According to a report from the German television channel NDR, Web of Trust, one of the top privacy and security extensions out there, collects and sells a bunch of data about your browsing habits and doesn’t anonymise it properly. If you have it installed, it’s best to uninstall it right now.
Web of Trust is a browser extension for Firefox and Chrome that uses crowdsourcing to rate sites based on trustworthiness and child safety. It turns out that it also collects a bunch of data about your browsing habits, then sells it off to various third party companies. This alone isn’t terribly abnormal, but it turns out that Web of Trust did not anonymise that data very well, which means it’s easy to identify who are you. Web of Trust collected a lot of data, including mailing addresses, travel plans and possible illnesses (basically anything you searched for).
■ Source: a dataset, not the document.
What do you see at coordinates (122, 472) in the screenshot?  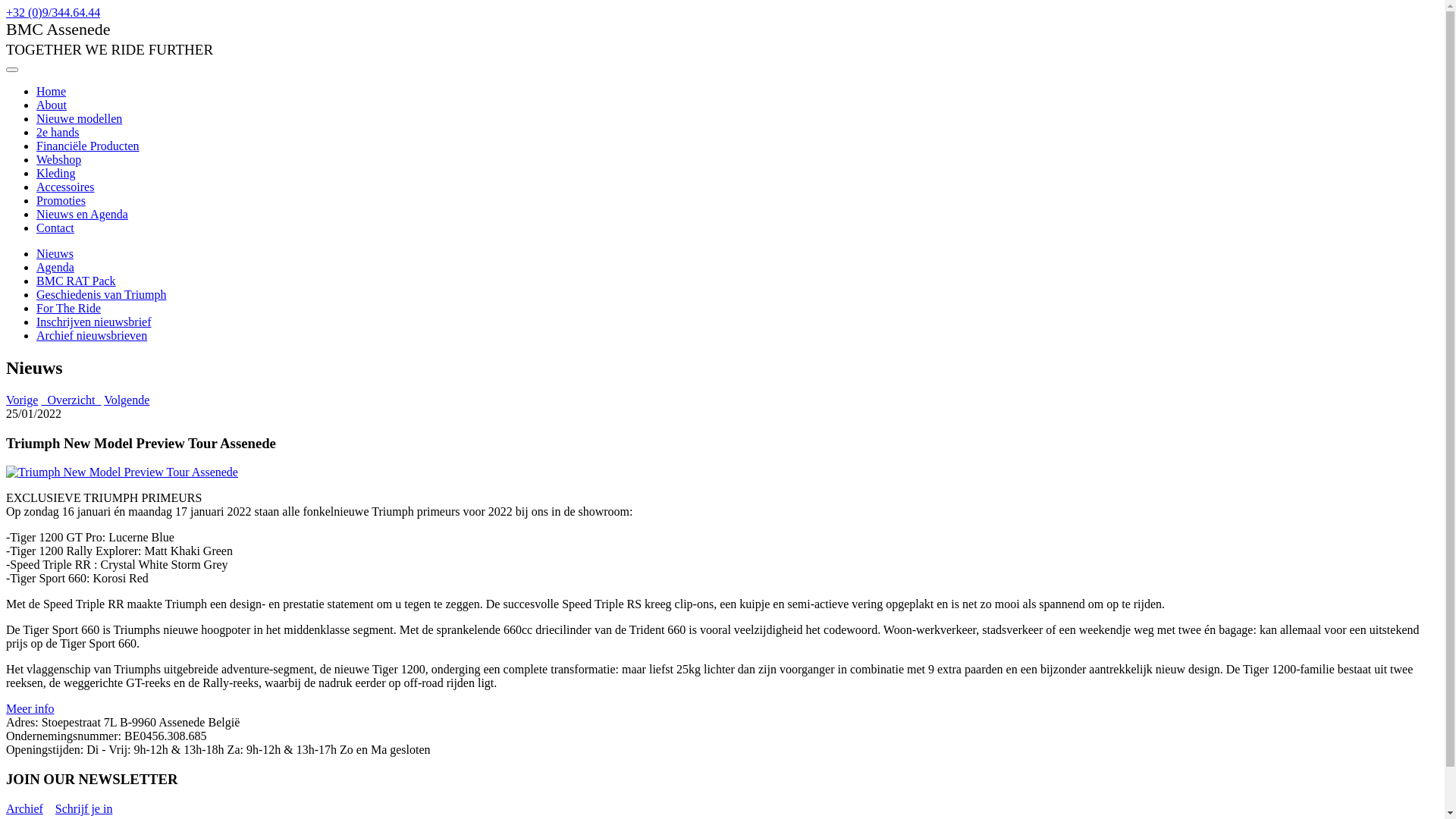 I see `'Triumph New Model Preview Tour Assenede'` at bounding box center [122, 472].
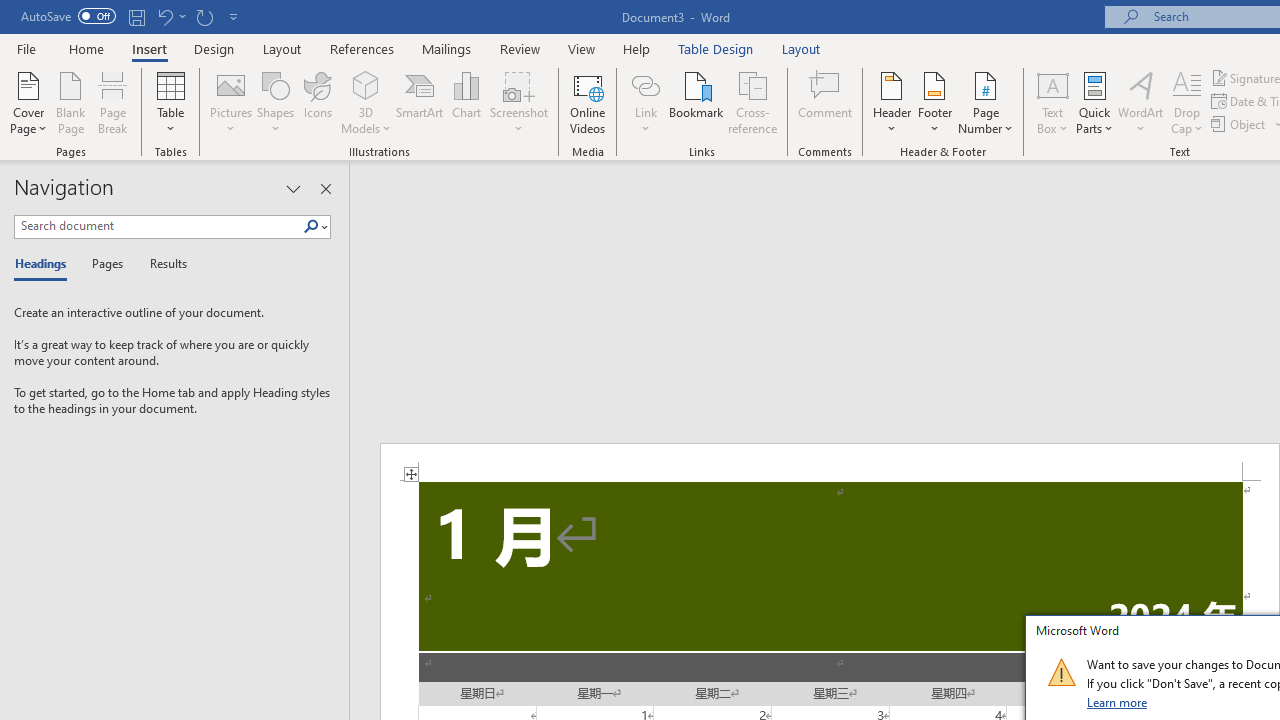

The initial NDR report only focused on a small data sample of around 50 users, but the problem’s big enough that Mozilla responded by removing the add-on from their store, and WoT in turn removed the extension from the Chrome Web Store.
In a statement from WoT, they don’t really do much to shore up the issues, claiming that they’re taking these steps:
- For the user browsing data used to enable WOT’s website reputation service, we intend to provide users the ability to opt-out from having such data saved in our database or shared. This opt-out will be available from the settings menu, as we want to provide each user with a clear choice at all times.
- For people who agree to let us use their browsing data in order to support WOT, we will implement a complete overhaul of our data ‘cleaning’ process, to optimise our data anonymization and aggregation objectives to minimise any risk of exposure for our users.